Neurosis (also known as psychoneurosis) is defined as “a functional disorder in which feelings of anxiety, obsessional thoughts, compulsive acts, and physical complaints without object evidence of disease, in various degrees and patterns, dominates the personality”.
In layman’s terms, neuroticism is essentially a state of being anxiety-ridden and high strung, often to leading to repetitive behaviors that may interrupt normal functioning. According to Gregg Henriques, Ph.D. of Psychology Today, the term “neurotic” is not used as often as it was during its period of popularity with psychologists throughout the 20th century. It is important to note that neurotic and psychotic, although the two may share some traits, are different in that those who suffer from neurotic behaviors still maintain contact with reality, whereas those with a psychosis may not.
What Does Neuroticism Look Like?
The word “neurotic” applies not only to a broad spectrum of personality traits, which tend to stabilize in adulthood, but also to the manifestation of these traits into a person’s adaptations to real life in the way they handle their environment and the stressors in it. These coping mechanisms are usually fear or anxiety driven and triggered by specific types of situations. The defenses neurotics use are normally unhealthy and do not productively move the individual closer to their wants, needs, and aspirations.
It is generally accepted that everyone is neurotic to some degree.
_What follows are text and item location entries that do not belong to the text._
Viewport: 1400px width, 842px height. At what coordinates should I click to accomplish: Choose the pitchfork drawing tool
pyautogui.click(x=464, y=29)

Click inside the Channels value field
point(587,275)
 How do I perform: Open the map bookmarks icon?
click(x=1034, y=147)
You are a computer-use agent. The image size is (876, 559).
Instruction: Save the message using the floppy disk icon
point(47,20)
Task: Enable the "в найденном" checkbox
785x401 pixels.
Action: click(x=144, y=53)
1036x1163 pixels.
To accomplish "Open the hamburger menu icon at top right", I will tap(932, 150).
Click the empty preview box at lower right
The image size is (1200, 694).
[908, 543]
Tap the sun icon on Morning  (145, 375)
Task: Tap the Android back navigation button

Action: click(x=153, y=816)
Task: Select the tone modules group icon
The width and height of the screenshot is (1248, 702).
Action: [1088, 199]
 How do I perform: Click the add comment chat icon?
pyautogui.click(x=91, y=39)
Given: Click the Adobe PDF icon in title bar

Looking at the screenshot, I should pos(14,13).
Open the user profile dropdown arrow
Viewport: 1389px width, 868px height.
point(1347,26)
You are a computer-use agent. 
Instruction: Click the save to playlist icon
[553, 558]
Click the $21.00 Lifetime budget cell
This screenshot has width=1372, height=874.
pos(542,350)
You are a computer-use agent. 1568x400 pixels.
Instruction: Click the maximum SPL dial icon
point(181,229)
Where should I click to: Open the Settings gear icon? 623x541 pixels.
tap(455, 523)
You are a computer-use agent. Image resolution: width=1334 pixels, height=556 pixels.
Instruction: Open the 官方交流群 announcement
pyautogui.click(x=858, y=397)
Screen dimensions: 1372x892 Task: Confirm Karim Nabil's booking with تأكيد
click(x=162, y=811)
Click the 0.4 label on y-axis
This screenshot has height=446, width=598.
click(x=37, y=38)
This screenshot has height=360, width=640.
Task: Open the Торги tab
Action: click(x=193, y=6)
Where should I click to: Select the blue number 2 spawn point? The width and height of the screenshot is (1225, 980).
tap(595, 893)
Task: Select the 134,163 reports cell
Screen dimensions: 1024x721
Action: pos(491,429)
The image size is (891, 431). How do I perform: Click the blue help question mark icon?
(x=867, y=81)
Most people have, at some point, had a nervous moment that compels them to drive back to their house to make sure the door was locked when leaving on vacation, or bitten their nails in response to anxiety over a worry or event.
When these neuroses become unhealthy is when people manifest them in a way that displays unreasonable emotional reactivity. One example Dr. Henriques uses is of a patient who, upon her date being ten minutes late, called the man on the phone and nervously inquired whether he was coming, and when would he be there. These behaviors allow the emotional upheaval felt on the inside to affect one’s relationships, almost always having the opposite of the effect desired by the inner compulsion that motivated the behavior in the first place.